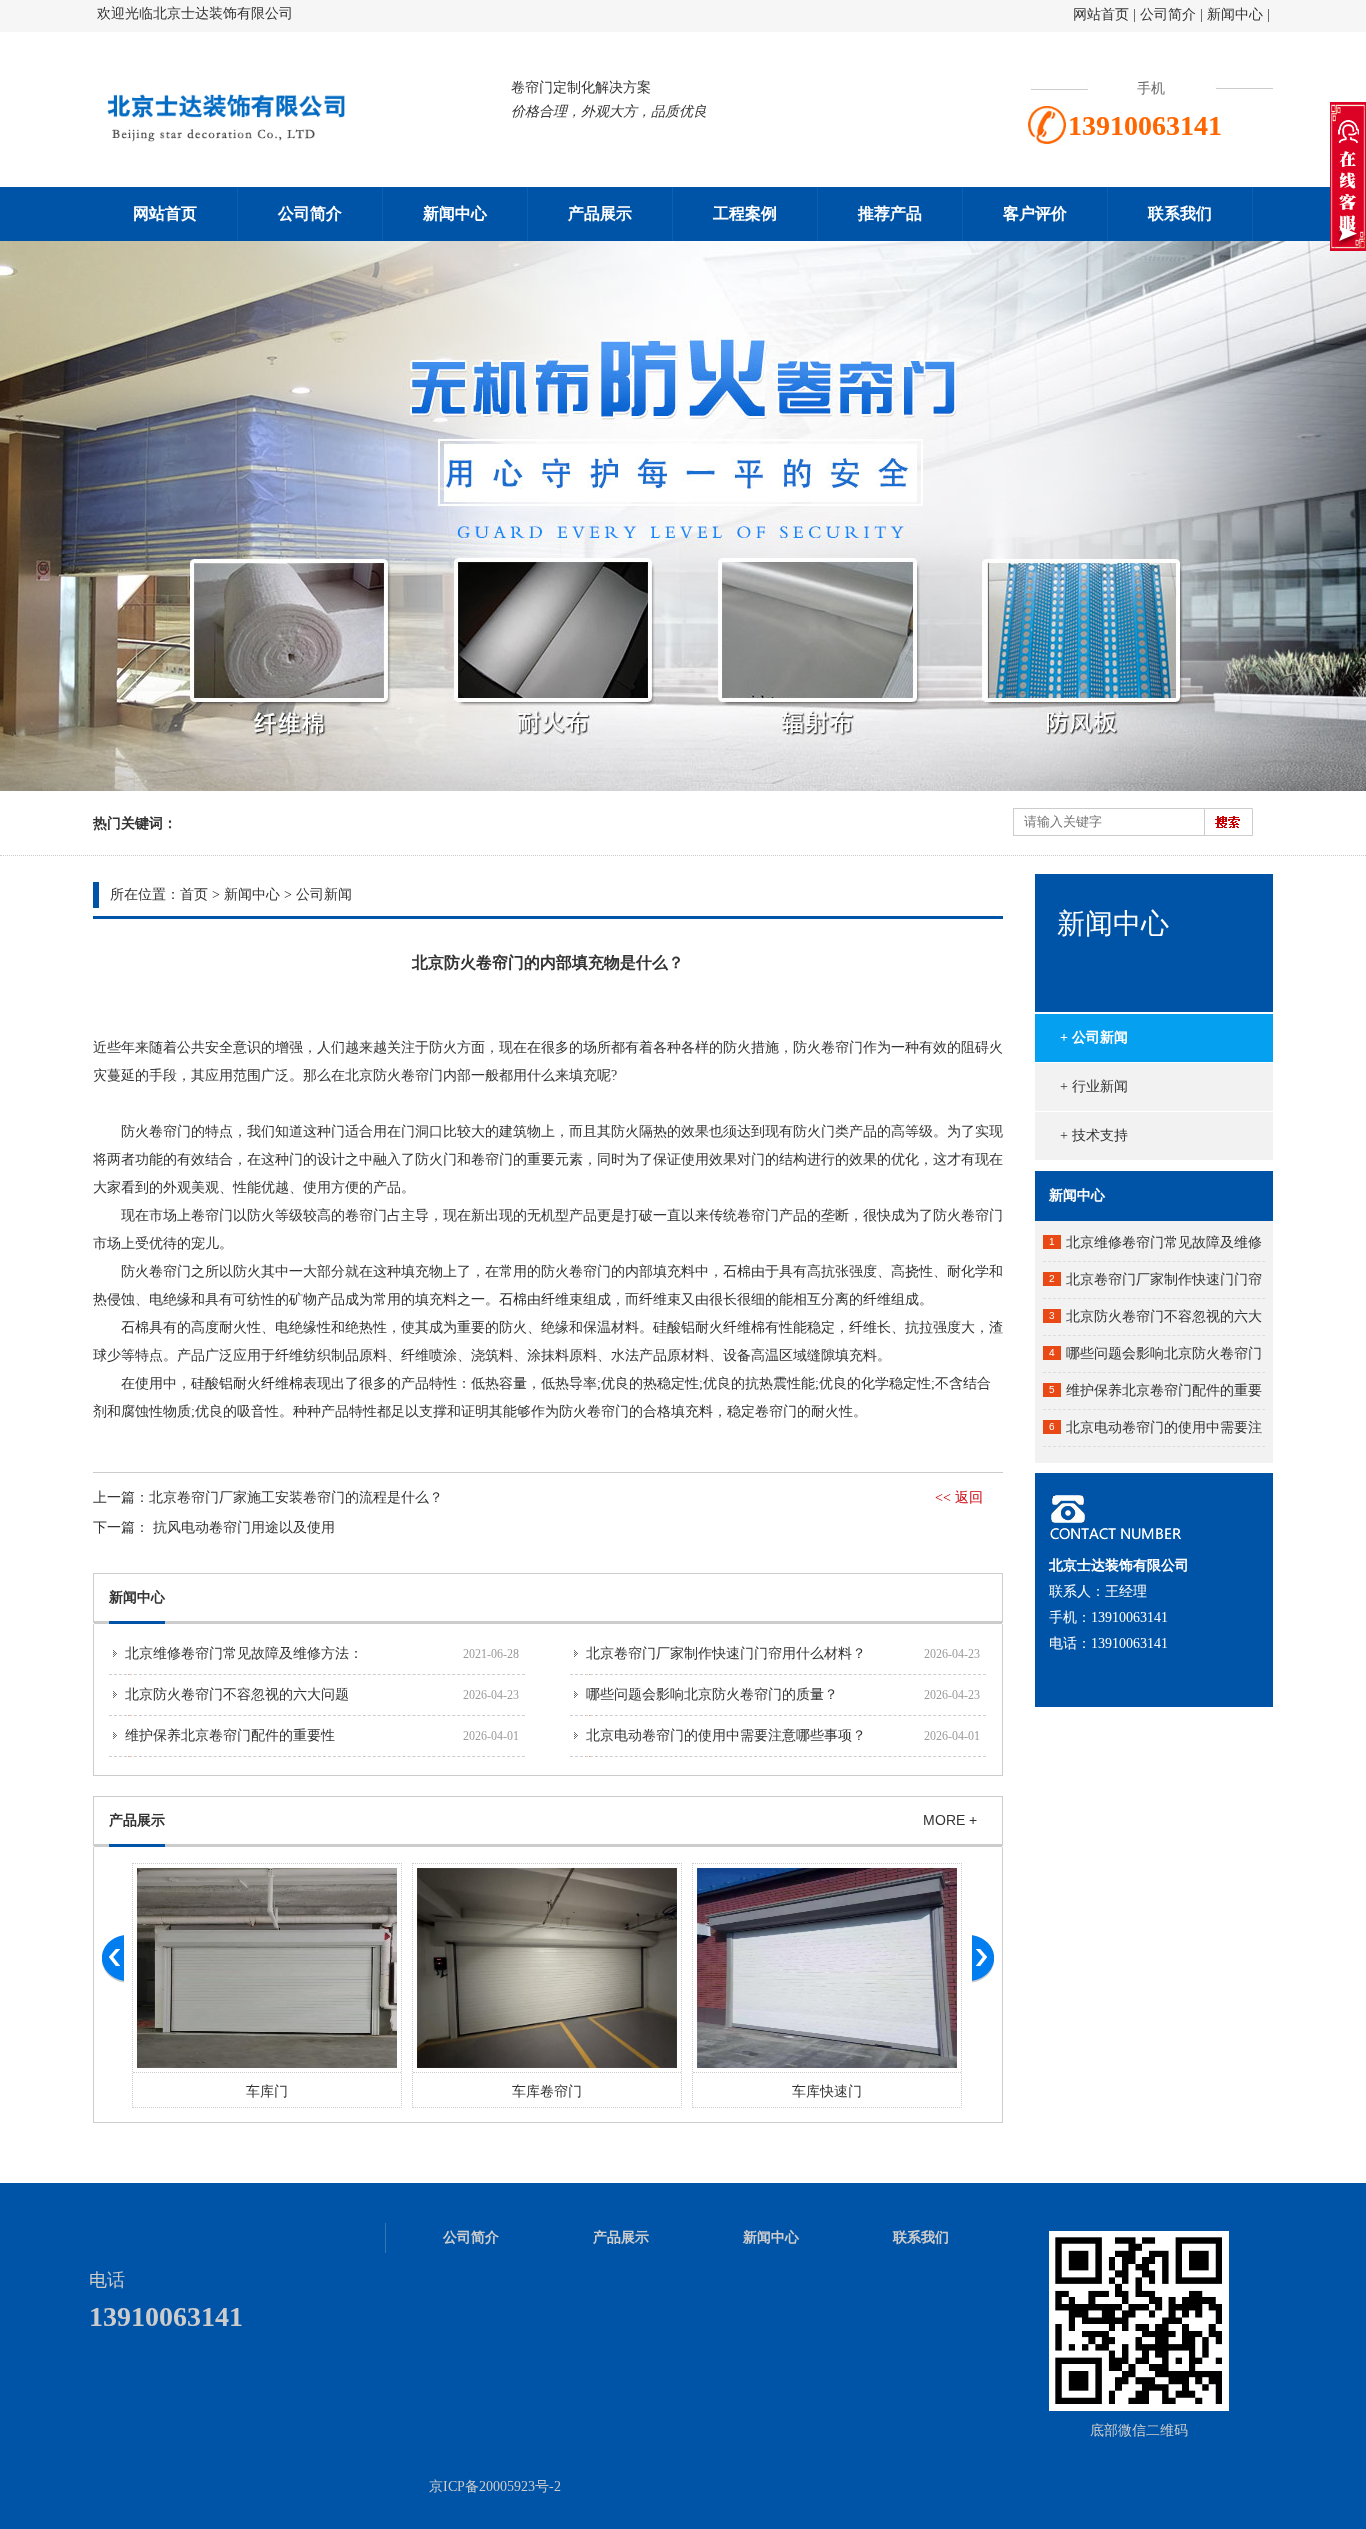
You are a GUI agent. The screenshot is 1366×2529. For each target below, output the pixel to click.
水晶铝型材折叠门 (827, 2091)
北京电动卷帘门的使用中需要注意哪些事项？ (726, 1735)
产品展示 (600, 213)
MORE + (950, 1820)
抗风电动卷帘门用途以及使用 (244, 1527)
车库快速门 (547, 2091)
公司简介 (1170, 14)
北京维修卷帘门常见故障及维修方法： (244, 1653)
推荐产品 (890, 213)
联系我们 (1180, 213)
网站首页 (1101, 14)
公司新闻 (324, 894)
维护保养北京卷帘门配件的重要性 (230, 1735)
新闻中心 (1235, 14)
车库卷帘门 (267, 2091)
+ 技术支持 (1094, 1135)
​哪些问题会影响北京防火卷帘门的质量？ (712, 1694)
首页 (194, 894)
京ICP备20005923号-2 (495, 2486)
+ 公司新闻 (1094, 1037)
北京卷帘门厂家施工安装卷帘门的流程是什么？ (296, 1497)
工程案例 (745, 213)
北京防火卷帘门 (394, 1075)
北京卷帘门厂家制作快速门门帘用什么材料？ (726, 1653)
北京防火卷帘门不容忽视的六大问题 (237, 1694)
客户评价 (1035, 213)
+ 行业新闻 (1094, 1086)
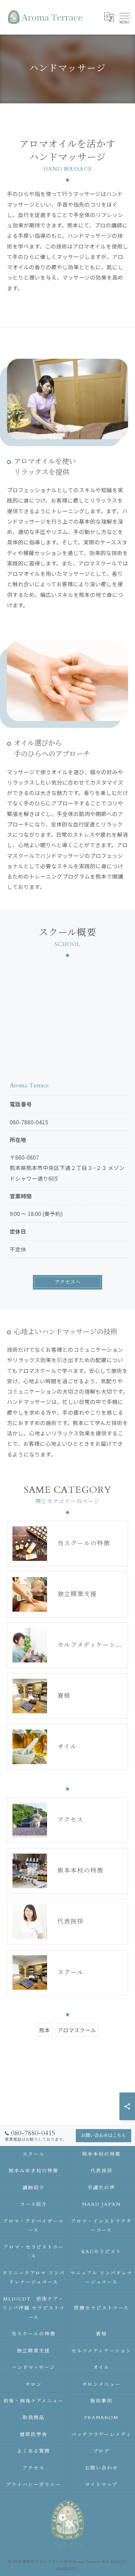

- TASK BRIEF:
Transcribe all the material exactly; skip every image.

- SOLUTION FOR THIS EXERCISE:
You are a GUI agent. The screenshot is 1366×2529. For each target below, output the pixel to click.
水晶铝型材折叠门 (827, 2091)
北京电动卷帘门的使用中需要注意哪些事项？ (726, 1735)
产品展示 (600, 213)
MORE + (950, 1820)
抗风电动卷帘门用途以及使用 (244, 1527)
车库快速门 (547, 2091)
公司简介 (1170, 14)
北京维修卷帘门常见故障及维修方法： (244, 1653)
推荐产品 (890, 213)
联系我们 (1180, 213)
网站首页 (1101, 14)
公司新闻 (324, 894)
维护保养北京卷帘门配件的重要性 (230, 1735)
新闻中心 (1235, 14)
车库卷帘门 (267, 2091)
+ 技术支持 (1094, 1135)
​哪些问题会影响北京防火卷帘门的质量？ (712, 1694)
首页 (194, 894)
京ICP备20005923号-2 (495, 2486)
+ 公司新闻 (1094, 1037)
北京卷帘门厂家施工安装卷帘门的流程是什么？ (296, 1497)
工程案例 (745, 213)
北京防火卷帘门 (394, 1075)
北京卷帘门厂家制作快速门门帘用什么材料？ (726, 1653)
北京防火卷帘门不容忽视的六大问题 (237, 1694)
客户评价 (1035, 213)
+ 行业新闻 (1094, 1086)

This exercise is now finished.